As a NSTA New Science Teacher Fellow, part of my work requires completion of two explorations. These explorations can best be described as small action teacher research projects, but with the added benefit of real-time feedback from various experienced science mentors. For my winter exploration, I chose to focus on analyzing student work to inform and drive my instruction and assessments.
For those not familiar with my current position, I am shared staff between two single-gender middle schools. This means I spend half of the year with one gender, and then move on to teaching the other gender for the remainder of the year. One large disadvantage is that I have to cram an entire year’s worth of science into five to six months. As a result, instruction is very fast paced and it doesn’t leave a lot of time to really delve into the major concepts and skills.
This is where my attempt at differentiation in student work comes in. Earlier this month, I introduced 2-5-8 menus for our Photosynthesis and Cellular Respiration unit. The unit spanned only 8 days, and my goal was to keep scholars engaged by giving them choice over their final performance tasks. Scholars picked 2 activities whose points totaled to 100 points. A generic rubric was photocopied on the other side of the 2-5-8 menu.
After a few days of perusing the 2-5-8 menu, here are some things I learned.
- Scholars became very engaged, especially those who previously were not during previous direct instruction and class activities.
- Scholars realized they needed to think more deeply about concepts and skills they were learning in class in order to create their products.

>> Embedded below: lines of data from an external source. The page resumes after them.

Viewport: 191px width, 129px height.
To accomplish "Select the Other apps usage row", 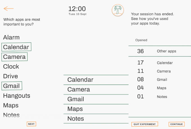I will click(x=160, y=51).
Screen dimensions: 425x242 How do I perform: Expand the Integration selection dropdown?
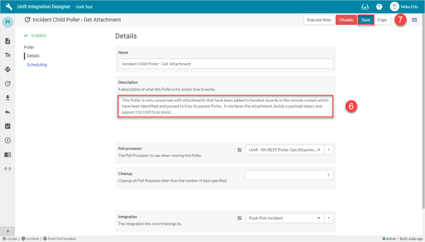click(328, 218)
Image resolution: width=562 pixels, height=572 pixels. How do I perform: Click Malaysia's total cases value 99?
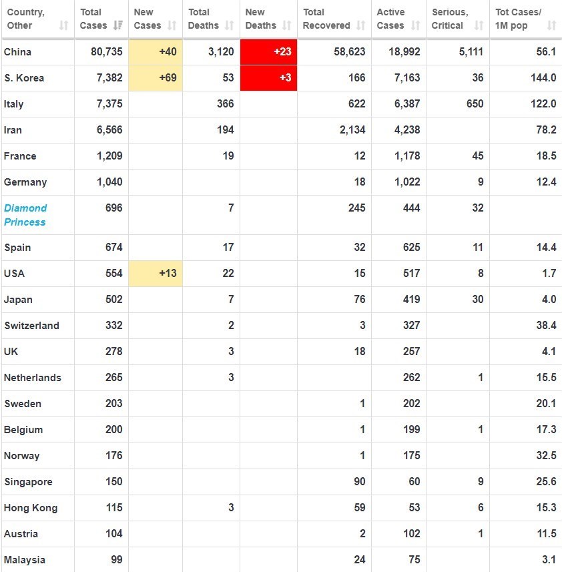pyautogui.click(x=116, y=560)
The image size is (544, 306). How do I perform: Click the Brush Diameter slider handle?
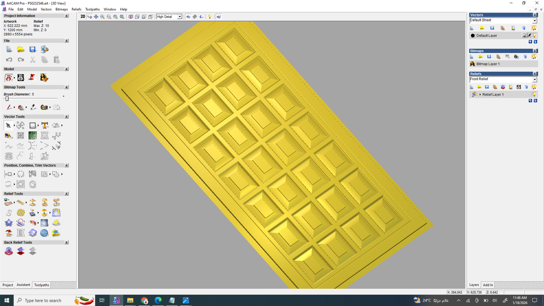tap(7, 99)
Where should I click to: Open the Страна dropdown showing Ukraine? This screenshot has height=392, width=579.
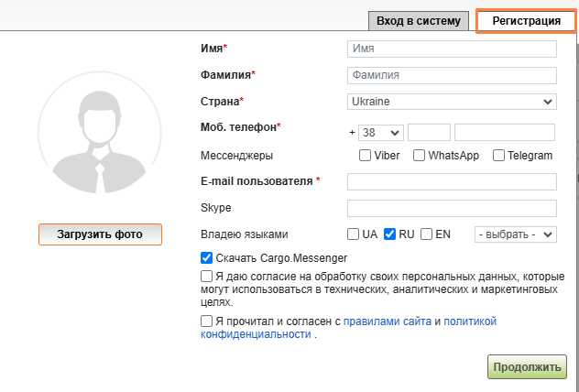click(452, 102)
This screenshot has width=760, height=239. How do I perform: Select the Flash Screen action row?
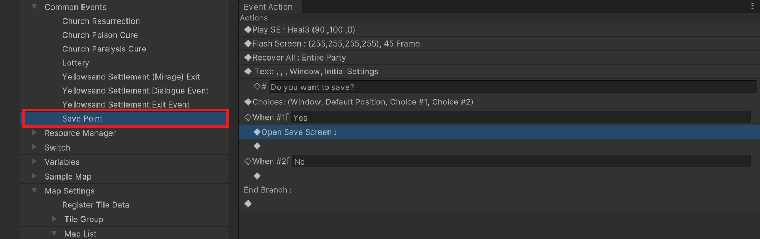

- Scholars were asking higher-order questions and more clarifying questions in class because they knew they needed to learn the information in order to create their products.
Areas of Improvement:
- Expect things to get messy and loud! (Also, be comfortable with learning being this way) This type of learning requires scholars to talk, to move around, and to be more active than they usually would be during silent seat-work. I should also have been more specific by setting clear expectations about what they can or cannot do (ie. staying seated in one area vs. walking around the room). I should also have specified locations in the classroom where different classes can put their unfinished work.

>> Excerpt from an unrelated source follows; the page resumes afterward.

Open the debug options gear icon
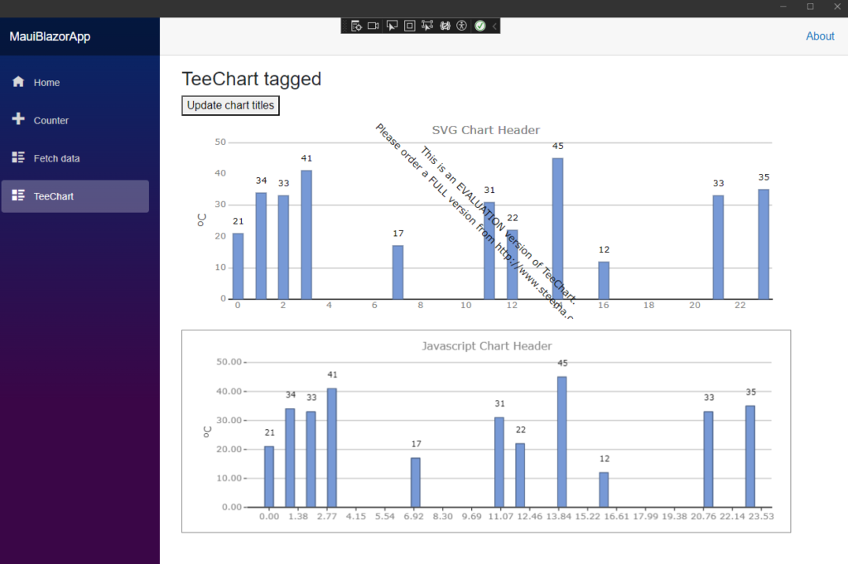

- Provide more independent class time for scholars to work on their projects. Many scholars do not have materials available at work so it is important that I give them time in class to have access to posters, crayons/markers, and Internet access. Using differentiated menus when I am already in a time-crunch to cover topics before deadline was probably not the smartest idea right now… but at least, I am trying something new and learning from it.
- One generic menu is not sufficient for a mix of products. Have at least a minimum of criteria for the different products so the scholars know exactly what is expected. If possible, have some samples on hand.
I have learned from informal observations and listening to my scholars that I need to give them more time to do their work. Despite a very restrictive deadline, they are my top-most concern and I need to give that to them. So, I’m trashing the next lesson. I’m giving them more in class time to catch up, work on and finish their final projects, and do 1:1 conferences with struggling scholars tomorrow.